* **TASK DETAILS**
Your answer must be an exact copy of the entries below, with no pictures in it.

* **DATASET EXCERPTS**
════════════════

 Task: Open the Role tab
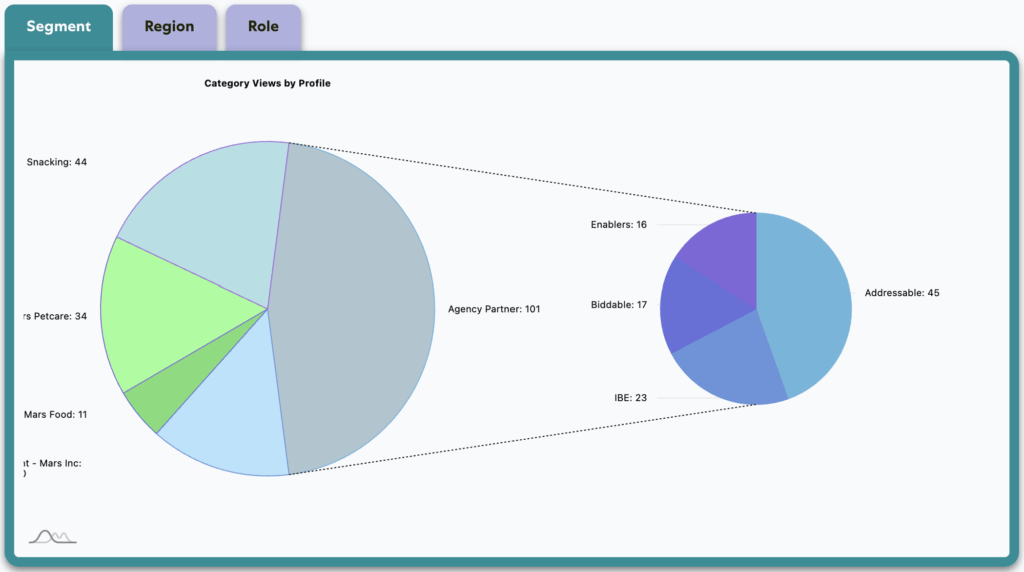coord(263,27)
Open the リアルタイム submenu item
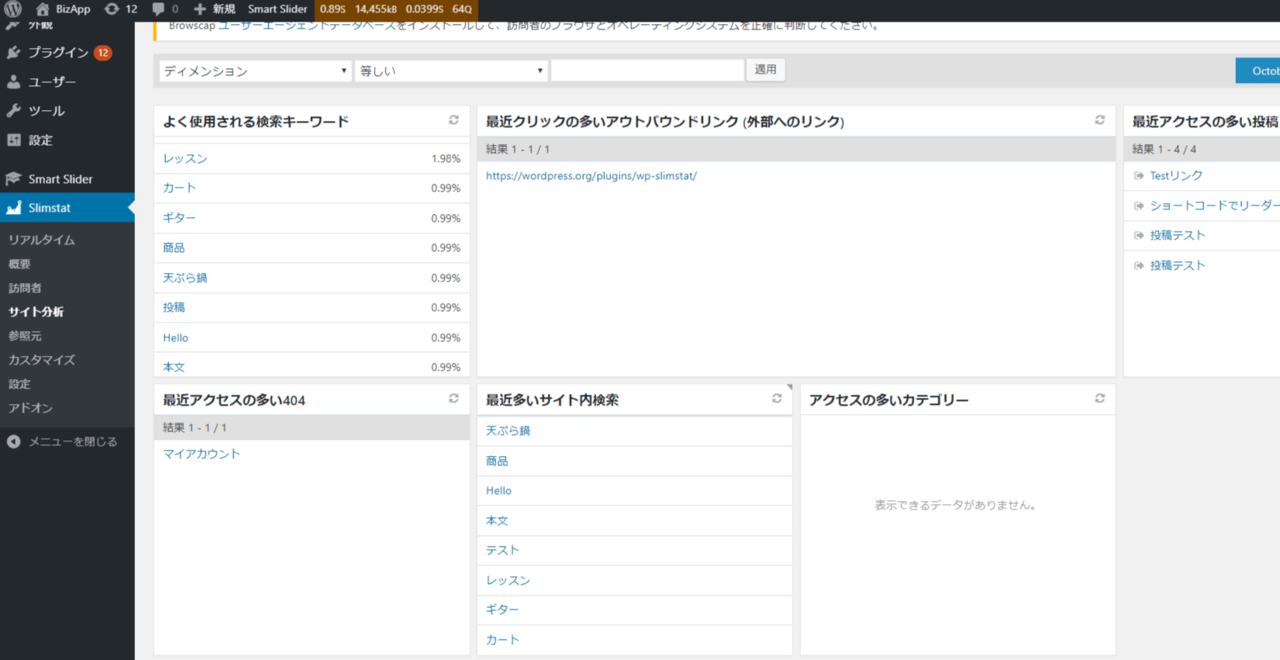This screenshot has height=660, width=1280. tap(41, 240)
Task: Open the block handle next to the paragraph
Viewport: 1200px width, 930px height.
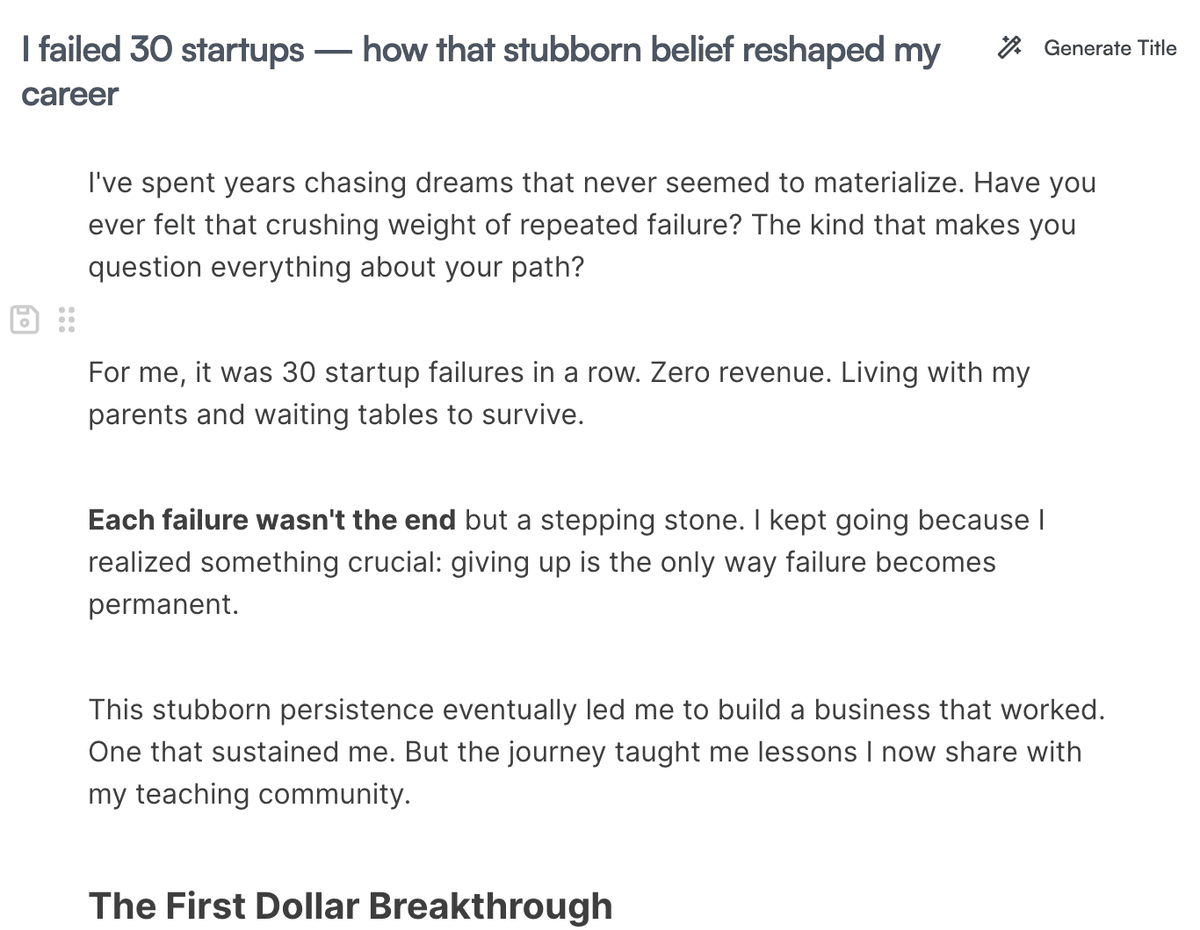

════════════════

* **ANSWER TO THIS TASK**
 Task: Open the Role tab
coord(263,27)
Open the リアルタイム submenu item
This screenshot has height=660, width=1280. tap(41, 240)
Task: Open the block handle next to the paragraph
Viewport: 1200px width, 930px height.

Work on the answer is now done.